Contrairement aux précédentes productions, l’album est un simple, mais le sous-titre "Part 1 – Monolith" permettra même aux moins intuitifs de comprendre qu’il aura probablement une suite. Gagnant en ambition, RanestRane projette de décliner le chef d’œuvre spatial de Kubrick dans un triptyque découpé selon la chronologie du film. Ce premier opus couvrant les deux premiers actes du film qui prennent fin avec la découverte du monolithe dans le cratère lunaire de Tycho.
Un vaste projet qui bénéficie du support amical de deux légendes du néo prog : les deux Steve de Marillion. Que les fans refrènent cependant leurs ardeurs : si Steve Rothery nous gratifie d’une apparition sur la seconde partie de ‘Materna Luna’ et de deux très beaux solos sur ‘Il Monouto Di Tycho’, Steve Hogarth se contente de parler sur l’ouverture de ‘Semi’ (enfin, il chantonne une poignée de secondes) et sur ‘Il Monouto Di Tycho’.
Si cette caution sympathique n’apporte pas grand-chose à l’album, la brièveté anecdotique de cette apparition ne lui enlève rien non plus, les musiciens de RanestRane se suffisant largement à eux-mêmes, Daniele Pomo en tête qui cumule les rôles de chanteur, batteur et flûtiste (syndrome génésien ?), s’en tirant à merveille dans tous les domaines, avec une mention spéciale pour la finesse avec laquelle il caresse ou martyrise tour à tour fûts et cymbales, sortant son instrument du simple rôle rythmique pour donner à la musique un relief particulièrement séduisant.
Comme le titre l’annonce, "A Space Odissey" déverse une musique spatiale, en apesanteur, à la façon d’un Pink Floyd dans sa période planante.
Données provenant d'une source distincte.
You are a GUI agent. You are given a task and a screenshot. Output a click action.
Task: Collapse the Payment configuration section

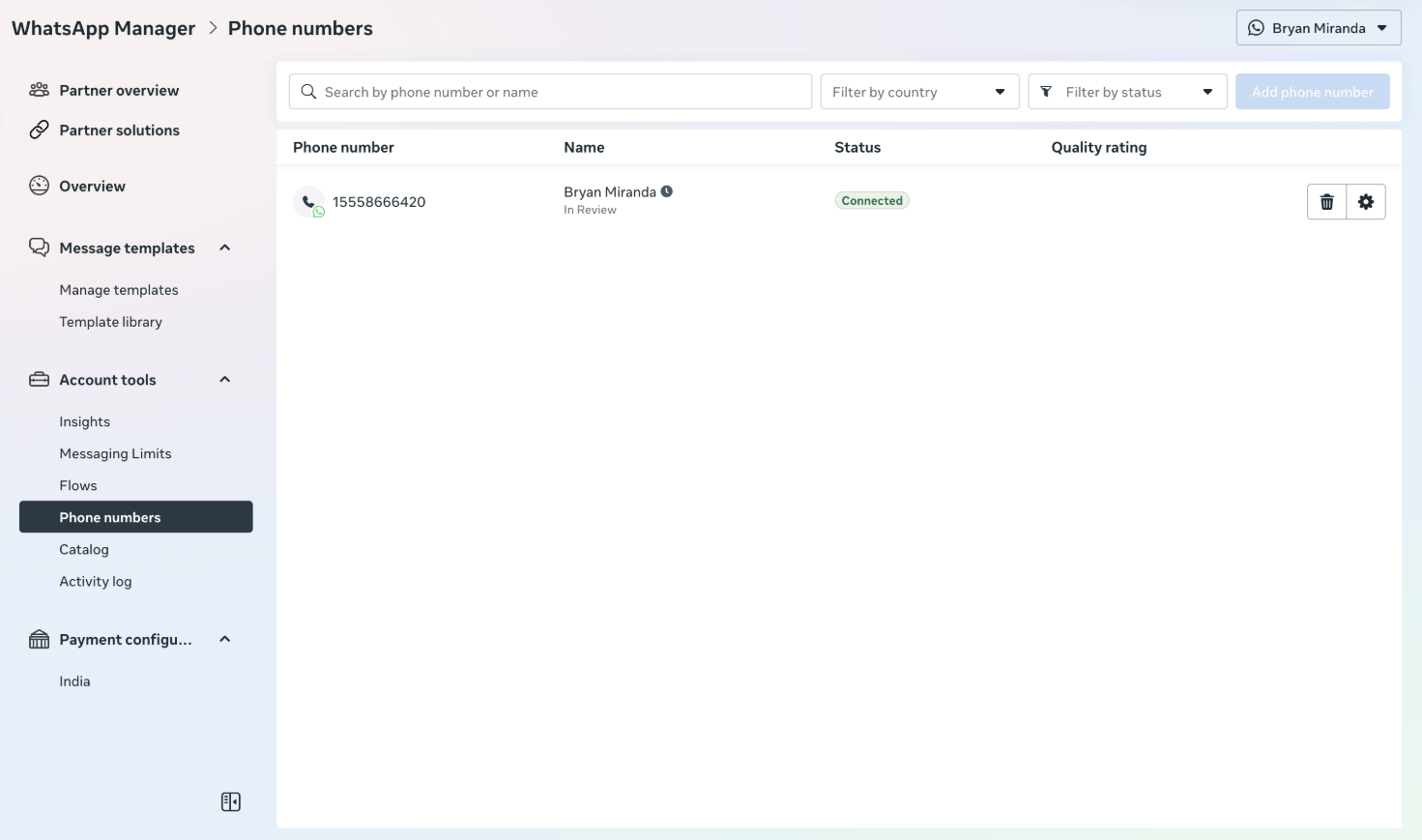(x=225, y=639)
Le chant empreint de mélancolie sait laisser de beaux espaces aux guitares et claviers qui se répartissent équitablement la charge. La batterie est utilisée avec intelligence et diversité, de même que la basse qui brode ses propres mélodies. De nombreuses voix samplées tirées des dialogues du film émaillent les titres. Combinées aux bruitages divers, elles contribuent à rendre à l’album son effet cinématographique. Seul ‘Fluttuero’, bien que très agréable, semble hors sujet par son style ‘ballade italienne’ à la limite de la variété internationale.
Difficile de trouver des défauts à ce disque : la musique est belle, elle correspond au thème choisi, elle est richement interprétée mais chaque instrument y trouve sa place. Aucune surenchère, tout est fait avec mesure mais de façon convaincue. Il faut juste aimer le rock spatial avec ses claviers fusants, ses effets d’écho, ses sonorités tantôt métalliques, tantôt aquatiques. Seuls les plus hostiles à la langue italienne ou aux effets sonores exogènes à la musique pourront être rebutés par ce séduisant album.